*TASK PROMPT*: Every record below is to be retyped exactly, with the pictures left out.

*THE INPUT*:
***
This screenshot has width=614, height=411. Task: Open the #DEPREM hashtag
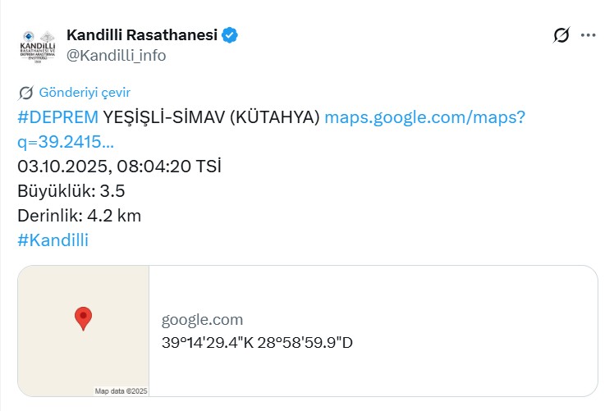point(57,116)

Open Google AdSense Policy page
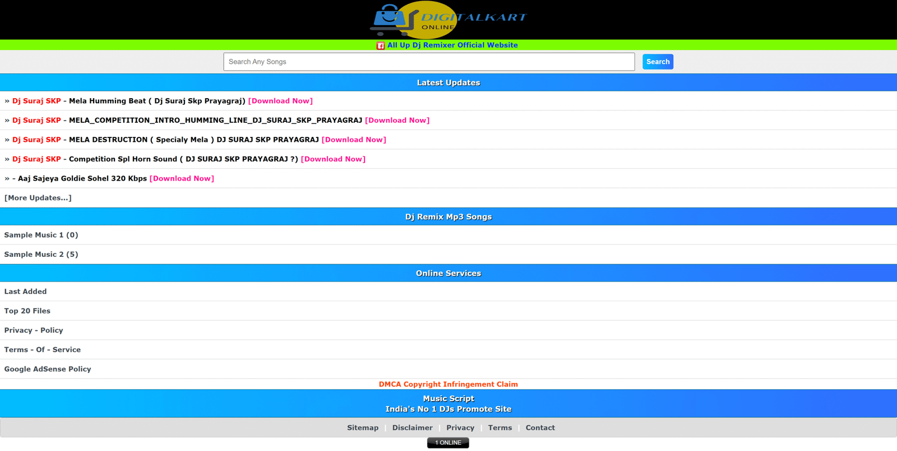coord(48,369)
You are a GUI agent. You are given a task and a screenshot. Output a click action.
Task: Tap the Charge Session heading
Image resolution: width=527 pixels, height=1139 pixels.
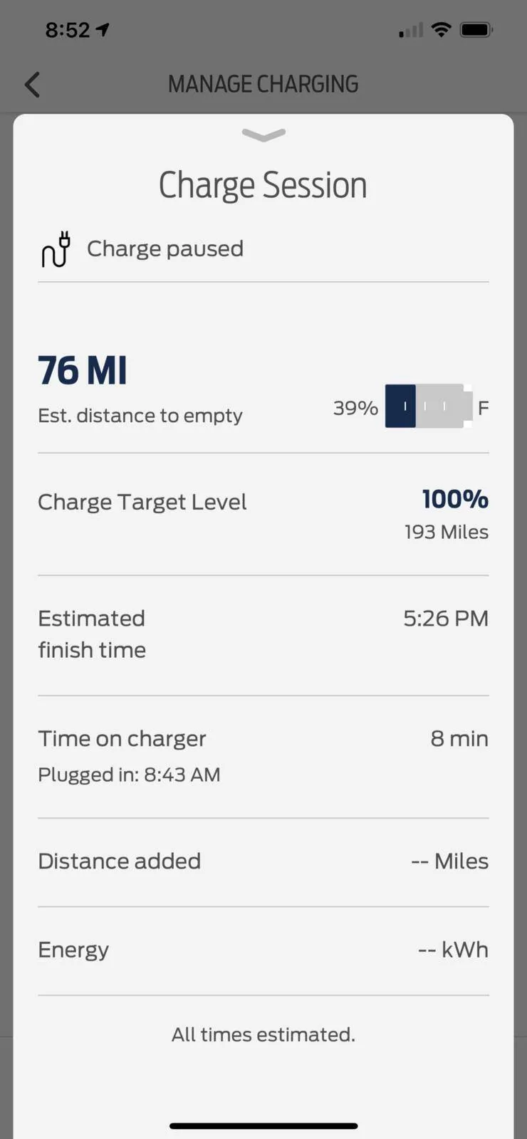tap(263, 185)
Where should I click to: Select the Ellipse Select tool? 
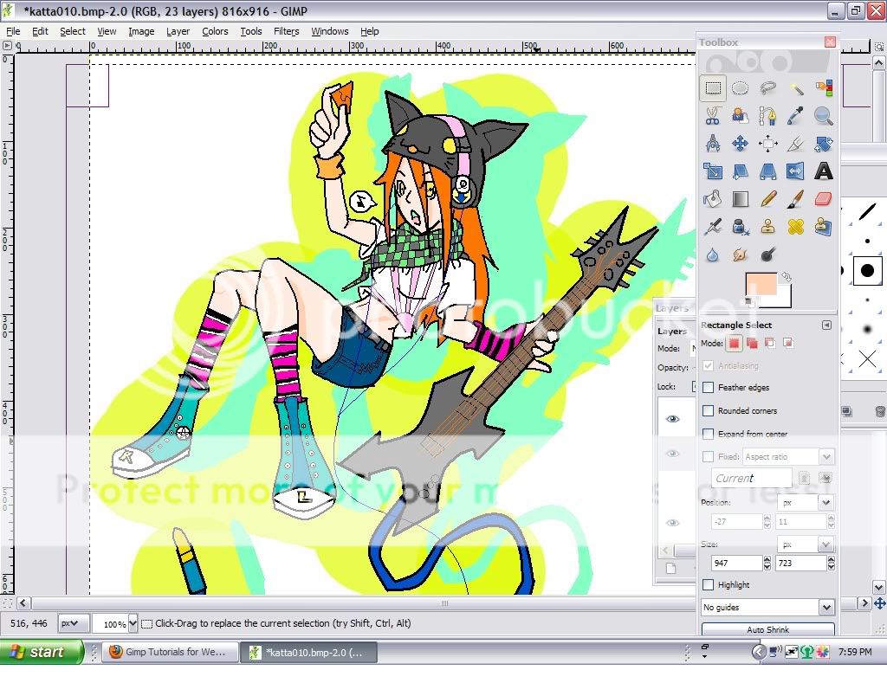pos(740,87)
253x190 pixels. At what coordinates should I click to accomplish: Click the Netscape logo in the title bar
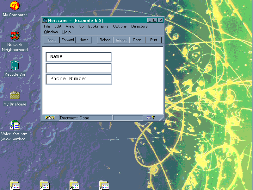tap(45, 20)
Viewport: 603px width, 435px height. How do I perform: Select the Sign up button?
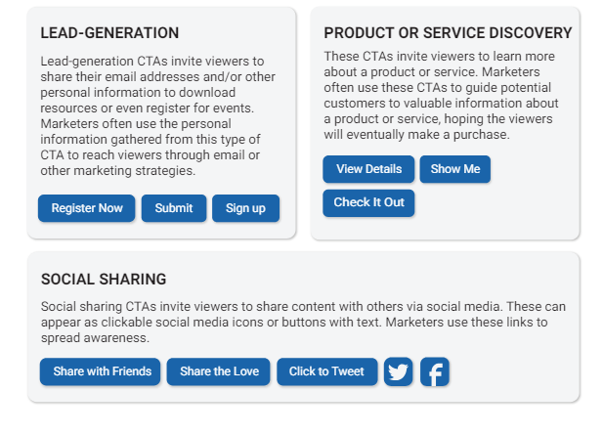(x=245, y=208)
***
*SOLVED PROBLEM*:
This screenshot has width=614, height=411. Task: Open the #DEPREM hashtag
point(57,116)

Open Google AdSense Policy page
coord(48,369)
You are a GUI agent. You are given a task and a screenshot. Output a click action.
Task: Tap the Charge Session heading
Image resolution: width=527 pixels, height=1139 pixels.
tap(263, 185)
Where should I click to: Select the Ellipse Select tool? 
pos(740,87)
253x190 pixels. At what coordinates should I click to accomplish: Click the Netscape logo in the title bar
tap(45, 20)
Viewport: 603px width, 435px height. How do I perform: Select the Sign up button?
(x=245, y=208)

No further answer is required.